By Kotus | Independent News SL |
When President Julius Maada Bio first announced the Feed Salone Initiative, many dismissed it as another slogan destined for the archives of forgotten government policies. Today, the picture is different. With coordinated leadership across cabinet and strong buy-in from communities, Feed Salone is emerging as the cornerstone of Sierra Leone’s fight for real independence and economic dignity.
Lessons from History: Food as Revolution
History is full of nations that built their revolutions on food security.
China transformed itself in the 1950s–70s by prioritizing agricultural self-sufficiency. It was smallholder farmers, supported by state-backed programs, who laid the foundation for China’s industrial rise.
Vietnam, after decades of war, became one of the world’s largest rice exporters by supporting village-level farming and linking it to national development goals.
Cuba, under severe embargoes in the 1990s, turned to urban farming and backyard gardens. Today, Havana is a global model for food self-sufficiency through community farming.
Even Ethiopia and Rwanda in Africa show how food security policies, tied to national planning, can reduce dependency and create stability.
The lesson is simple but powerful: countries that feed themselves control their future; countries that depend on imports remain vulnerable.
President Bio’s Feed Salone draws from this global playbook but adapts it to Sierra Leone’s reality. The call for every household to grow at least half of what they consume is not small talk, it is a direct attempt to shift the country’s economic base from dependency to resilience.
Leadership and Coordination
What makes this initiative different from past attempts is the whole-of-government approach.
The Ministry of Agriculture, under Dr. Henry Musa Kpaka, has been the nerve center. His team has rolled out farmer support packages, promoted backyard gardens, and engaged traditional leaders to encourage community buy-in. They’ve moved the conversation from abstract policy to practical action at the household and community level.
The Chief Minister’s office has ensured inter-ministerial coordination, holding agencies accountable and aligning energy, infrastructure, and trade policies with the needs of agriculture. Food security cannot be achieved in silos, and this role has been critical.
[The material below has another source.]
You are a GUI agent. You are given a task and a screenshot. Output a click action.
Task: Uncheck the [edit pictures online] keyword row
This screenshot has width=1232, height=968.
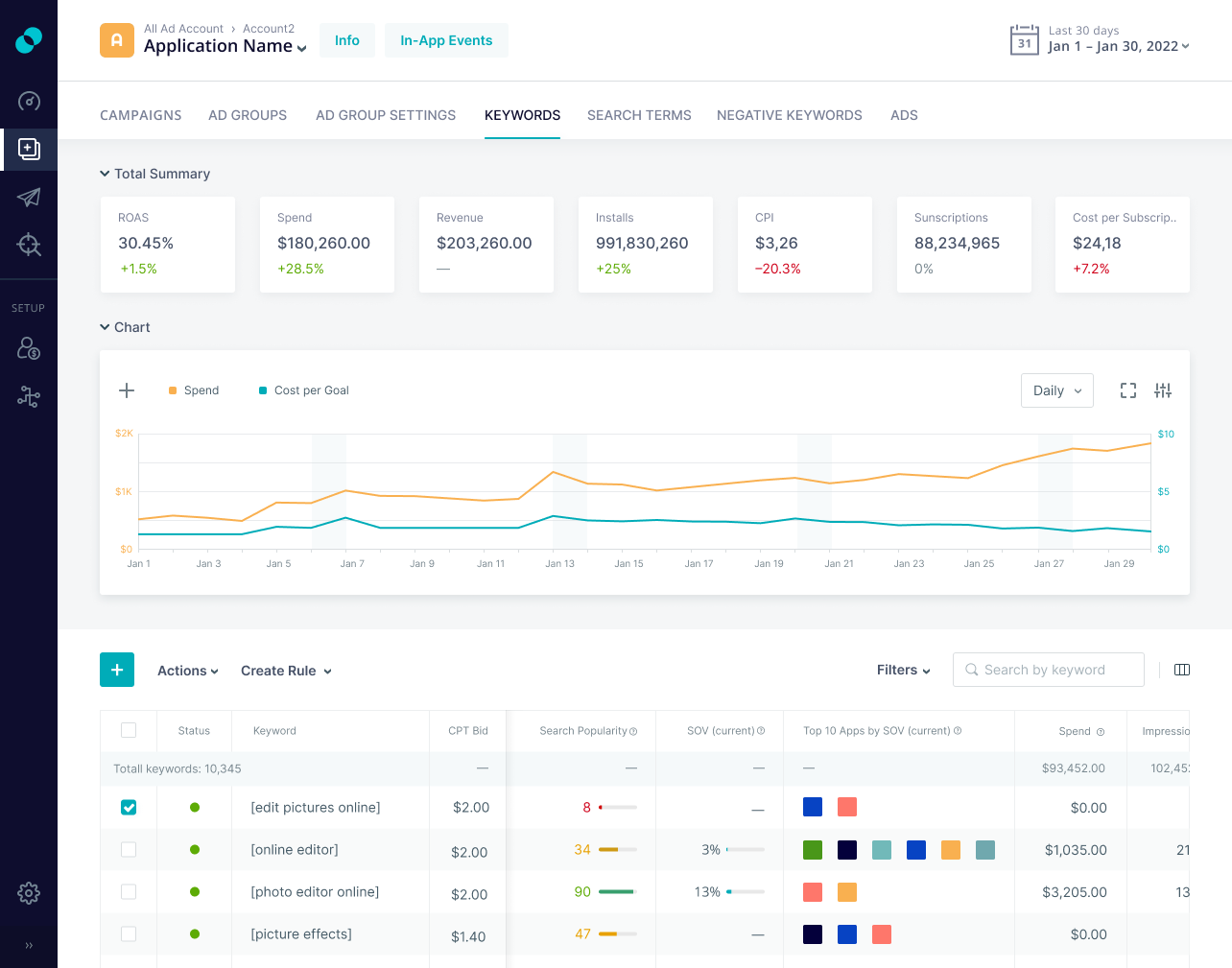click(x=129, y=807)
The Ministry of Finance has provided the lifeblood, funding. By ring-fencing allocations for agricultural support and prioritizing Feed Salone in budget planning, the ministry is signaling that food is not a side project but a national investment. Their push to rebalance resources away from heavy rice import bills towards local production is quietly revolutionary.
The Ministry of Foreign Affairs and International Cooperation has taken Feed Salone abroad, presenting it to international partners not as aid dependency but as a credible, homegrown reform. They have opened conversations with development banks, bilateral donors, and regional bodies to secure technical assistance, funding, and market linkages. This diplomatic offensive ensures that Sierra Leone is not only producing for itself but also positioning agriculture as a pillar of foreign relations and trade.
Skeptics argue that backyard gardens are too small to change national food security. But evidence from Cuba, China, and even contemporary Kenya proves otherwise. When scaled across millions of households, gardens become the foundation of national nutrition. They cut household food expenses, diversify diets, and reduce the pressure on imports.
Already, early adopters in Freetown and provincial towns are planting in containers, school compounds, and community lots. These small changes add up, shifting the psychology of food production: from dependence on markets to self-reliance at home.
Beyond Rice Prices: The Bigger Picture
The rice price debate shows the urgency. Locally, a bag now costs 670,000 leones in 2025, up from 250,000 when Ernest Bai Koroma left power. But, rice is actually cheaper now than before 2018 in terms of value for money. This paradox reveals a structural truth that, Sierra Leone’s food crisis is not only about price, it is about control. Control over production, distribution, and sustainability.
Feed Salone tackles this head-on. By shifting production locally, Sierra Leone breaks the cycle of importing its staple food at the mercy of foreign exchange rates.
A Revolutionary Step for Sierra Leone
Like Lenin argued over a century ago, no development is sustainable without solving the agrarian question. President Bio has put Sierra Leone’s version of that truth at the center of his governance. Feed Salone is not a side policy. It is a national survival strategy.
And unlike past agricultural slogans, this one is backed by a coordinated cabinet that beloved that, Agriculture driving the policy, Finance providing the funding, Foreign Affairs building the partnerships, and the Chief Minister ensuring alignment.
The revolution is already underway. It is in the seed packets handed to farmers, the school gardens sprouting in Kailahun, the backyard plots in Freetown, and the diplomatic pitches made in international capitals.
The challenge now is scale and discipline. If citizens embrace this vision, Sierra Leone will not only feed itself but also join the ranks of countries that turned food into freedom. Feed Salone is Sierra Leone’s chance to write its own story of resilience, sovereignty, and development.